Iranian state television, controlled by conservatives in the Islamic regime, has taken the rare step of giving airtime to a high-ranking member of a silenced reformist opposition leader’s party.
Javad Haghshenas was a founding member of Etemad Melli (National Confidence), the party led by Mehdi Karroubi, a former parliament speaker held under house arrest since February 2011 for disputing the result of a presidential election two years earlier.
Karroubi, a candidate, and Hossein Moussavi, a fellow reformist who declared he had won the ballot and who is also under house arrest, are denounced by hardliners as seditionists who tried to fell the regime.
The contested poll result gave birth to the country’s so-called Green Movement, but incumbent Mahmoud Ahmadinejad, a hardline conservative, was officially declared the winner.
Street protests that followed were put down by the authorities, with dozens of civilians killed in the biggest political crisis in the country since the 1979 revolution that overthrew the Shah.
On Monday night Haghshenas was a guest in a head-to-head debate with Hamid Reza Taraghi, a conservative politician, about President Hassan Rouhani’s first two years in power.
The programme, which was repeated on Tuesday morning, normally features supporters and opponents of the government but the latest edition was more notable for Haghshenas inclusion.
The one-hour programme focused on a spate of concerts which, despite being approved by the culture ministry, have been cancelled at the last minute by other authorities with little explanation.
Karroubi and Moussavi, a former prime minister, face an uncertain future.

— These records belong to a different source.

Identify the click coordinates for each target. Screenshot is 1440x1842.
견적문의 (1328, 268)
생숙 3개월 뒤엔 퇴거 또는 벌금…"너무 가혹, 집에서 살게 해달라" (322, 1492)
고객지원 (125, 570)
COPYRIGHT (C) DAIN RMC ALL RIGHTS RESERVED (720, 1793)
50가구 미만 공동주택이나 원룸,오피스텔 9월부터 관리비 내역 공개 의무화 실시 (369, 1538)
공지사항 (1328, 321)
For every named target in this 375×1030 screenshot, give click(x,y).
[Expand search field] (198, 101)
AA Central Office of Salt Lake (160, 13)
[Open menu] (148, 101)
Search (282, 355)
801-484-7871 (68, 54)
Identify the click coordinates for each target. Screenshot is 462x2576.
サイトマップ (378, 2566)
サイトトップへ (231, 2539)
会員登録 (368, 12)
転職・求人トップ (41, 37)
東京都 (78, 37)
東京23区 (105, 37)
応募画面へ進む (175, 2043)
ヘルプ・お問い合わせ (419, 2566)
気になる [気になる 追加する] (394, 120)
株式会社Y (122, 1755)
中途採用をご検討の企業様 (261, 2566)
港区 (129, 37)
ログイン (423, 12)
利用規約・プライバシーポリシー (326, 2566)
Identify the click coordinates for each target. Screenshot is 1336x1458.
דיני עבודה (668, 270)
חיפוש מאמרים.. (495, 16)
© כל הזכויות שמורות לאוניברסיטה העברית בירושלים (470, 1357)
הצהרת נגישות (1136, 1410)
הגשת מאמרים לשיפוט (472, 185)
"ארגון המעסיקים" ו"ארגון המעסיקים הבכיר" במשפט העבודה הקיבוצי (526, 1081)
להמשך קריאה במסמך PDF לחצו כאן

Some want them to face trial, and their fiercest opponents say they should be executed.
Their images are banned in Iranian media. They were placed under house arrest at the same time after calling for fresh demonstrations to try to revive the Green Movement.
Although the reformist camp fell into the wilderness afterwards, and two parties were outlawed, Karroubi’s National Confidence was not banned.
Two new reformist parties — Nedaye Iranian (Voice of Iranians) and Ettehad Mellat Iran (Iranian National Unity) — have also been formed ahead of legislative polls next February.
Rival parties are already positioning themselves for those elections. On Tuesday it was announced that 10 former ministers and officials from Ahmadinejad’s government have formed a new party.
Yekta (Unique — an acronym for the “Companions of the competence and evolution of the Islamic Republic) said it had programmes for all areas of government, but no official links with the former president.
Ahmadinejad has kept a low profile since leaving office, but he made a limited return to the political scene in February by creating a new official website.